I sometimes wonder just how messed up some people’s logic can be.

The answer, in many cases, is none. None more messed up.

I present to you one Rob Hood, commentator on The Conservative Voice. He has written a remarkably logic-free screed saying that the Mars Phoenix Lander is a waste of taxpayer’s money. Why?

Because searching for conditions supporting life on Mars is silly. We already know where life came from. Can you guess? Bueller? Bueller?

Mars is a desert planet and perhaps there is ice and maybe even water there. So what? Who cares? It’s water! That doesn’t mean a thing. Life originated on Earth when God spoke it into existence and there is no need in wasting billions of dollars of taxpayer money searching for an answer that is based upon faulty evolutionary ideas.

Ignoring the fact that we’ve known about water ice on Mars for decades, and that Phoenix didn’t cost billions, and that lots of people care about exploring the real universe around us, and that evolution is a fact, there is still a pretty big hole in his logic.

Applying his (heh) reasoning, I guess there’s no reason for, say, research into malaria. If God created it, why cure it? It’s part of God’s plan. Same goes with cancer, smallpox, lupus, Down’s syndrome, Parkinson’s, Alzheimer’s, glaucoma, pertussis, and oh, say, one million other ailments. After all, as he points out in the case of astrobiology, all our medical research – all of it – is based on “faulty evolutionary ideas”.

Not to mention trying to predict earthquakes, or tornadoes, or floods, or hurricanes, or meteor impacts, or solar flares, or heat waves, or ice storms, and thus potentially saving millions of lives. After all, this science is based on the same principles that show that the Earth is older than 6000 years, and that clearly can’t be correct, right?
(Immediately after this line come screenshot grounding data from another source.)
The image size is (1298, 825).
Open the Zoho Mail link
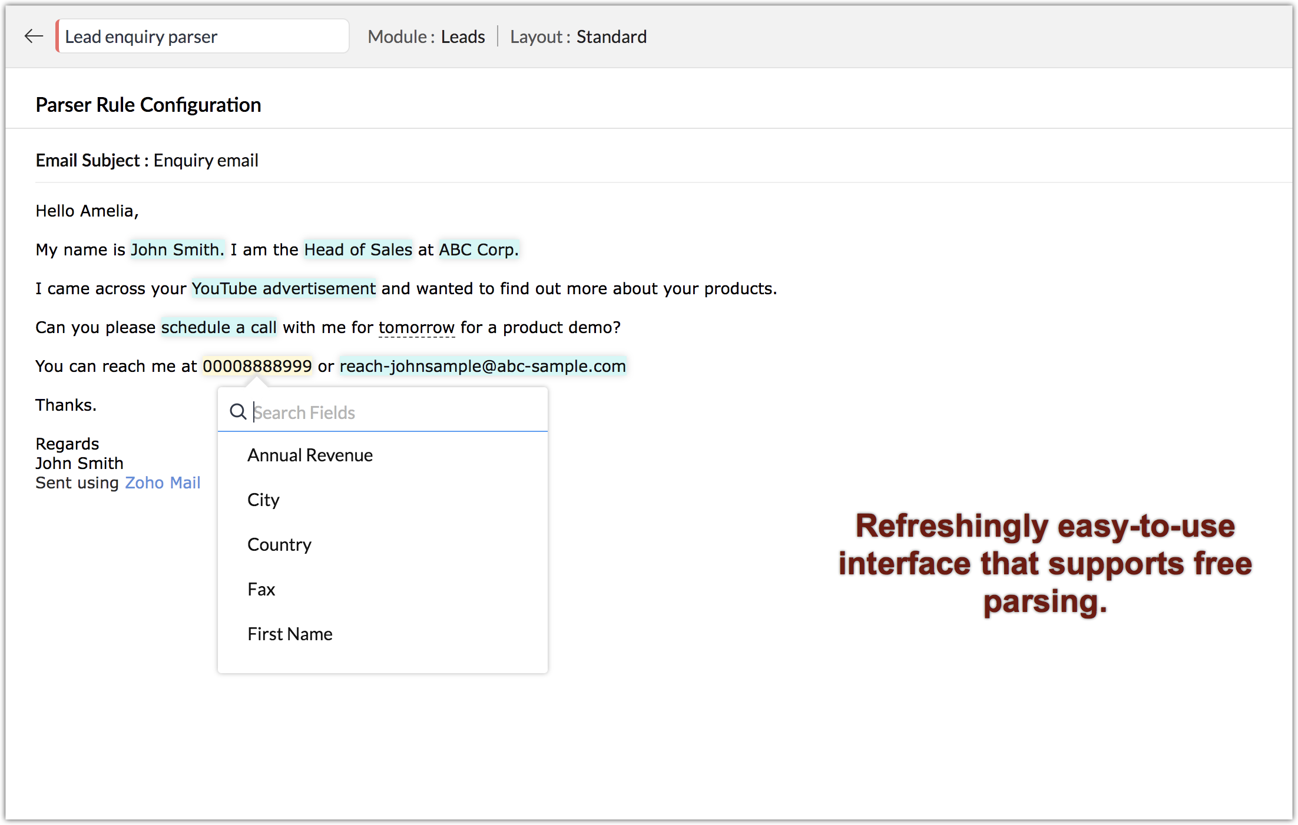[x=163, y=483]
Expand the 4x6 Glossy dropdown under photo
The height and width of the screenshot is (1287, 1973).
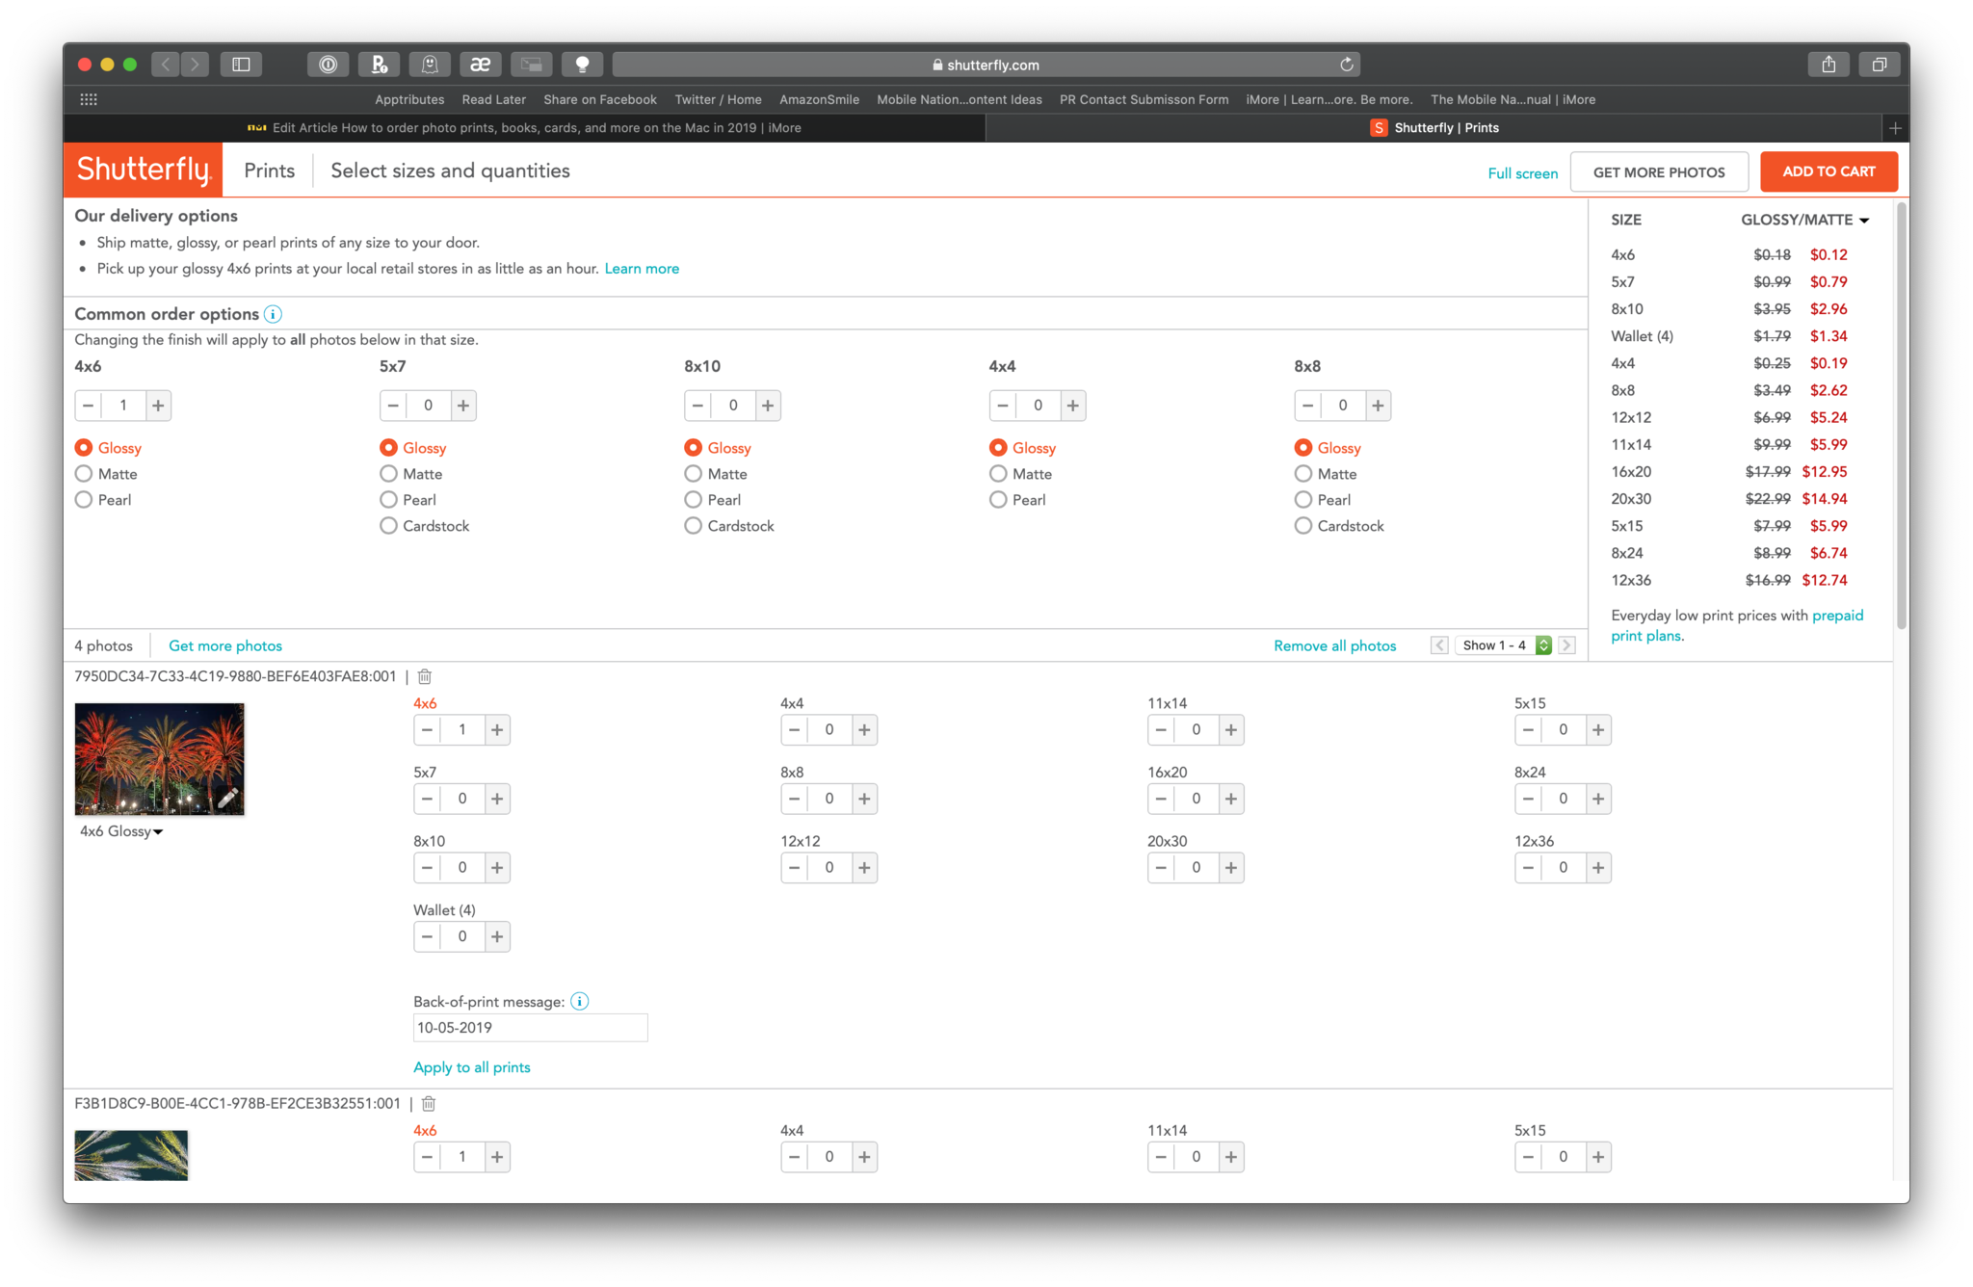coord(121,831)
What’s funny is that he actually contradicts himself here in his own essay:

The same billions of dollars that goes into these hopeless projects to look for water on Mars or other places could be better spent. We people of Earth need new bridges, new highways, new dams. We could use the money to feed people, fight disease, rebuild our infrastructure, research cancer (ethically, of course), and to help those who have little or no clothing, shelter, food, etc.
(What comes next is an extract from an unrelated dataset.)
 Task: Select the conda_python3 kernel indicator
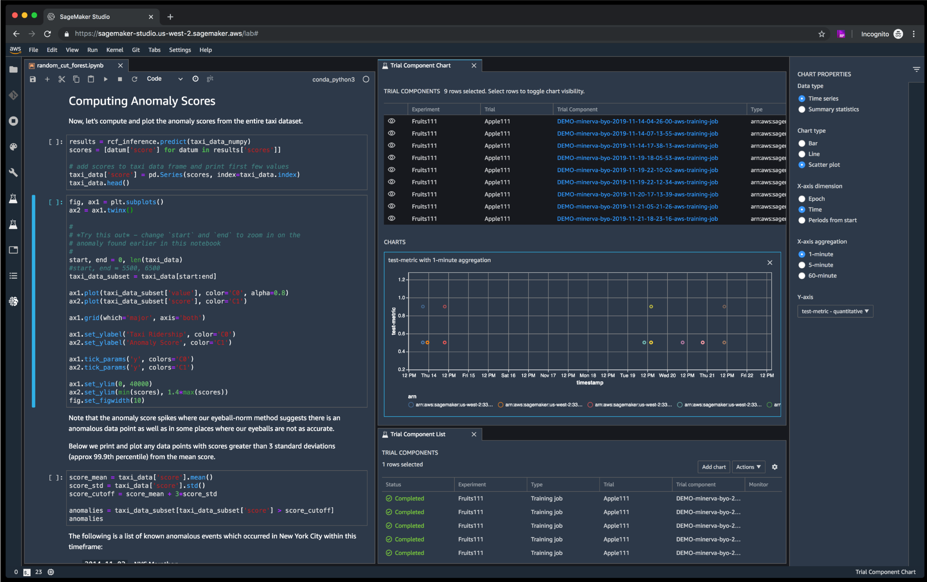pos(333,79)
Ignoring this same tired false dichotomy trotted out by everyone who doesn’t understand anything about space exploration, I find it very funny that he uses God to deny funding to us understanding the Universe, but then invokes God to fund what is essentially the very same thing.
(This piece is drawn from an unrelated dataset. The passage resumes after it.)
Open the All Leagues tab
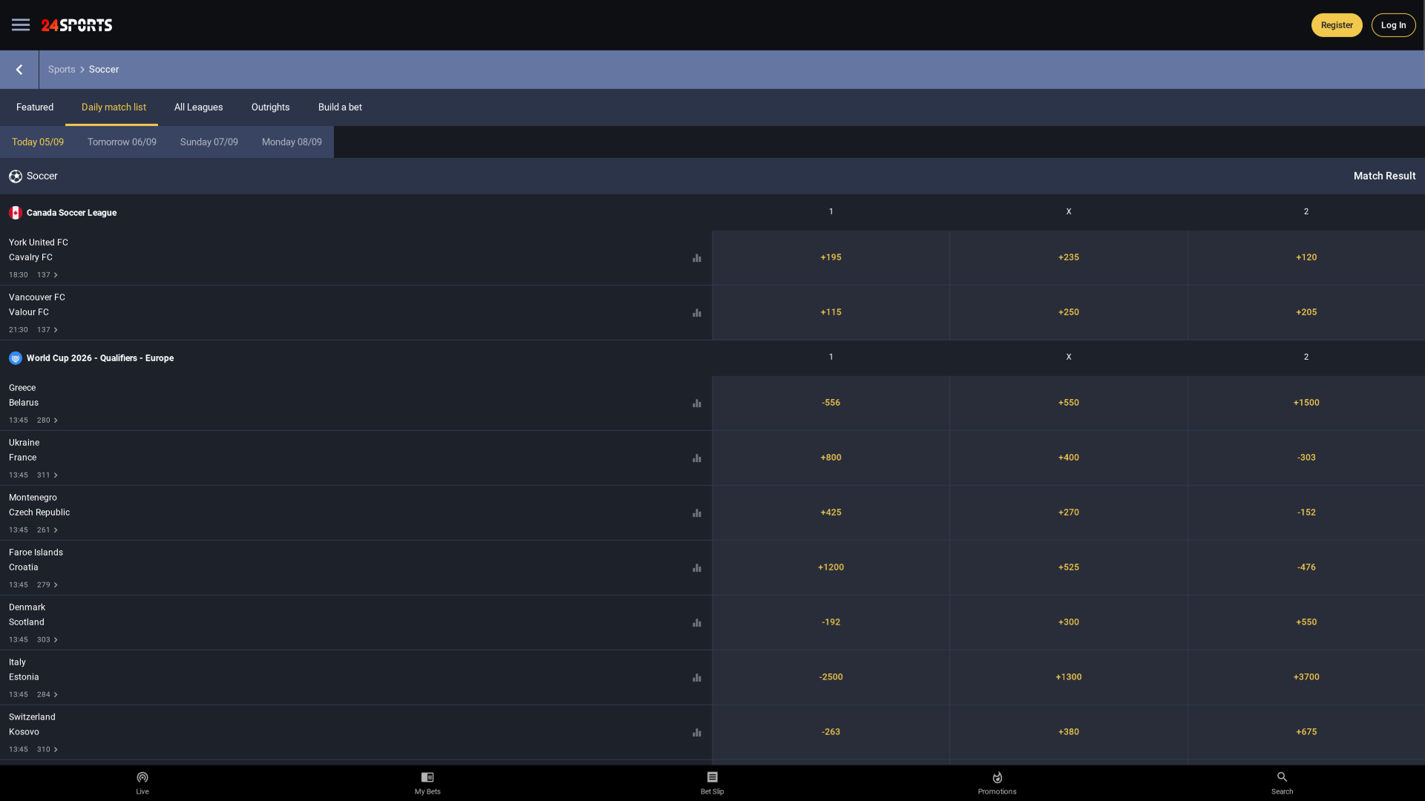 (x=198, y=107)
Sorry, dude. You don’t get to pick and choose what aspects of science you’re willing to believe in and what you’re not. Reality is a package deal. If we can use science to develop the engineering to build dams, to develop the medical knowledge to cure cancer, and to develop the agricultural methods necessary to feed the hungry, then we also have to acknowledge that science works.

It does. So you may wail and rant about reality-based scientists exploring Mars all you want, but you’ll be wrong. And while Phoenix buries its scoop into the Martian sand, you keep right on burying your own head in the sand here on Earth. I myself, and millions of others, prefer to look upward and outward.

Tip o’ the Phoenix TEGA to BABloggee dehbeaver0.